Argentina volvió a caer en el ranking mundial de transparencia y quedó en el puesto 104 entre 182 países evaluados, según el último informe publicado por Transparency International.
De acuerdo con el Índice de Percepción de la Corrupción (IPC) correspondiente a 2025, el país descendió cinco posiciones respecto del año anterior, cuando se ubicaba en el puesto 99. El dato impacta en el segundo año de gestión del presidente Javier Milei y consolida una tendencia negativa que se mantiene desde 2019.
Un puntaje en baja
Argentina obtuvo 36 puntos sobre 100, una unidad menos que en 2024. El IPC mide el nivel de corrupción percibida en el sector público a partir de encuestas realizadas a especialistas y empresarios.

En la edición 2025, el país comparte el puesto 104 con Belice y Ucrania, y se ubica por debajo de naciones como Zambia, Lesoto, Gambia y República Dominicana.
El informe se elabora en base a una combinación de al menos tres fuentes de datos provenientes de 13 encuestas y evaluaciones distintas realizadas por instituciones internacionales de referencia, entre ellas el Banco Mundial y el Foro Económico Mundial.
Un contexto global complejo
A nivel internacional, el promedio mundial descendió a 42 puntos, el nivel más bajo registrado hasta el momento.
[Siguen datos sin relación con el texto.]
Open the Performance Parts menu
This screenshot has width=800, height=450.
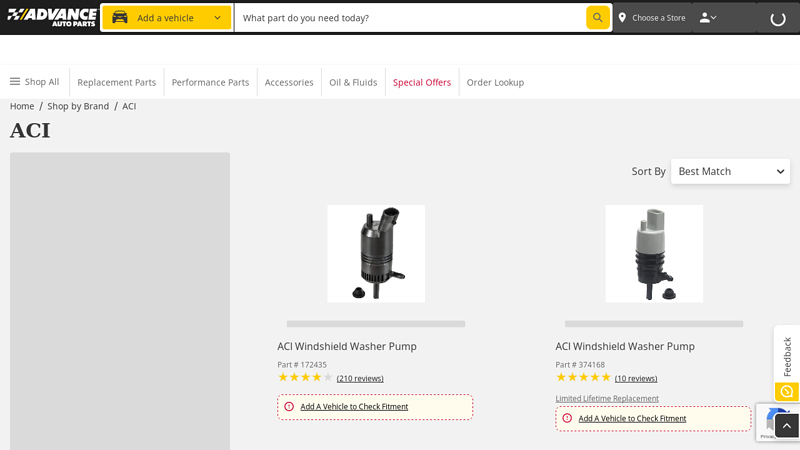pos(210,82)
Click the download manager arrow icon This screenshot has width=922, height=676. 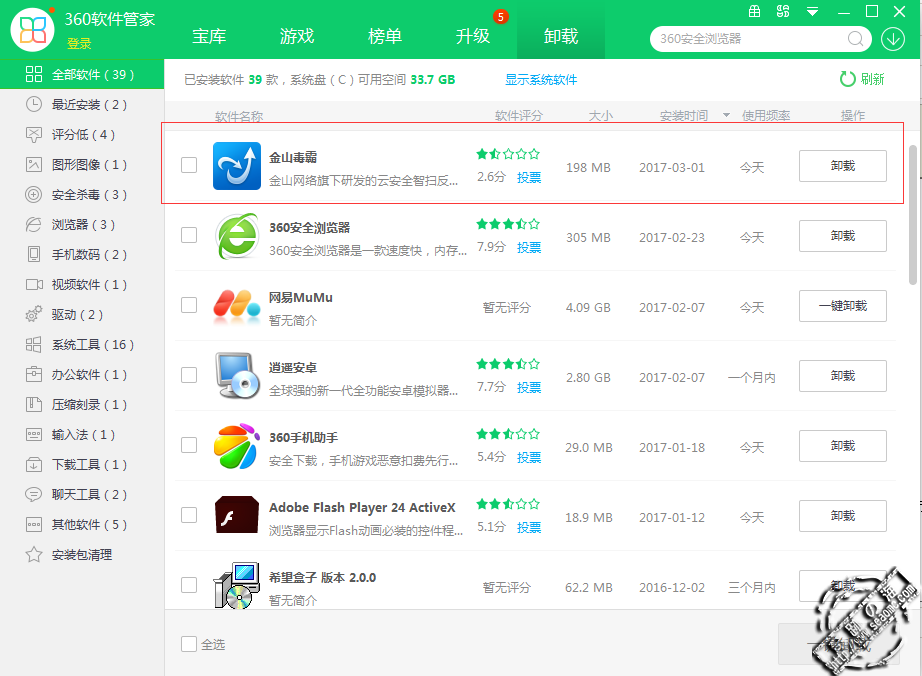893,39

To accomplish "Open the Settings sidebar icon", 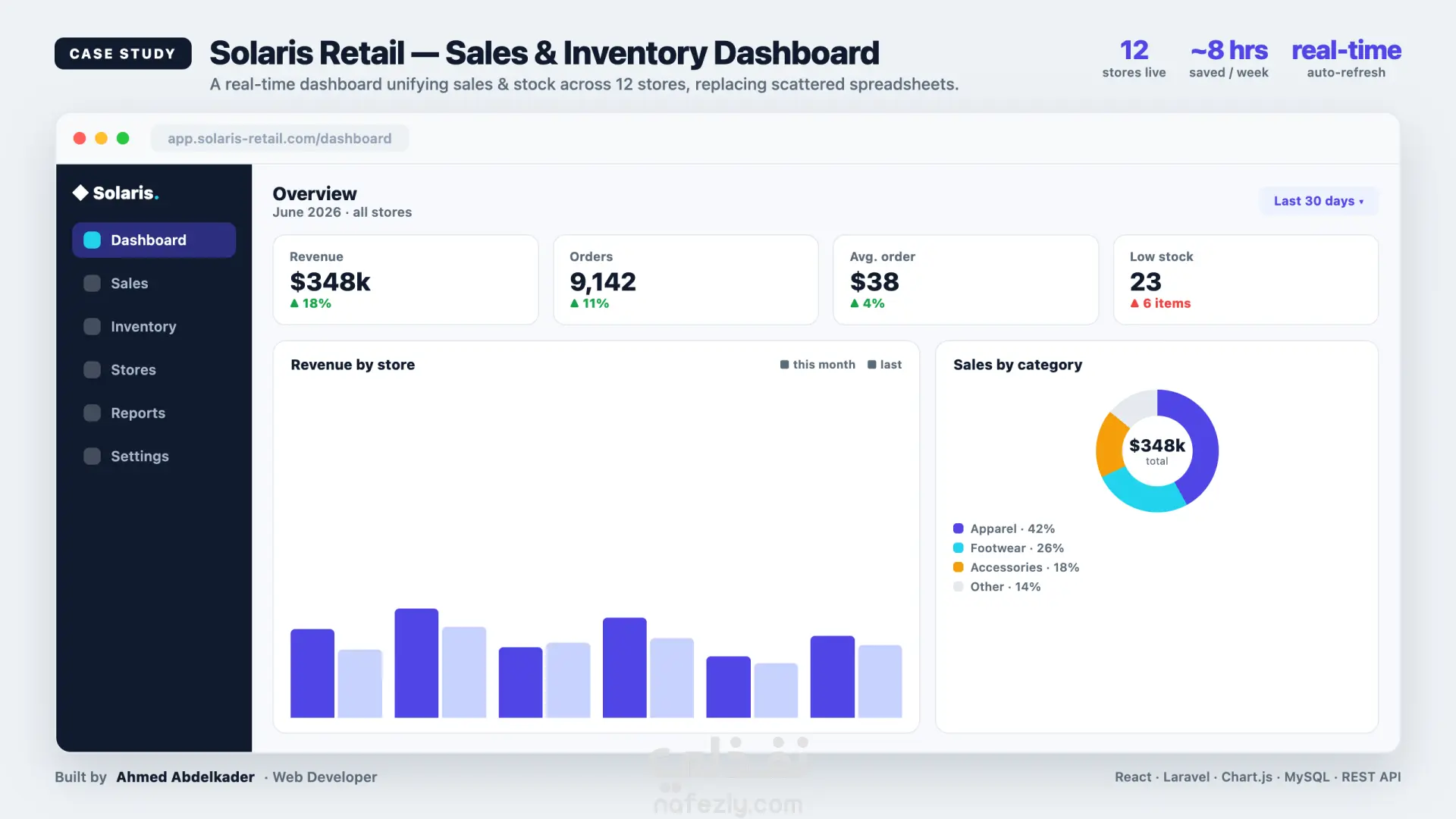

Más de dos tercios de los países evaluados obtuvieron menos de 50 puntos, lo que refleja altos niveles de percepción de corrupción en el sector público.
Desde la organización advierten que la corrupción puede manifestarse de múltiples maneras, desde delitos como el soborno y la malversación de fondos hasta prácticas cuestionables —aunque en algunos casos legales— como el nepotismo, el clientelismo y el favoritismo.
El nuevo posicionamiento de Argentina vuelve a poner el foco en los estándares de transparencia y control institucional, en un escenario donde los indicadores internacionales muestran un deterioro sostenido en la percepción pública.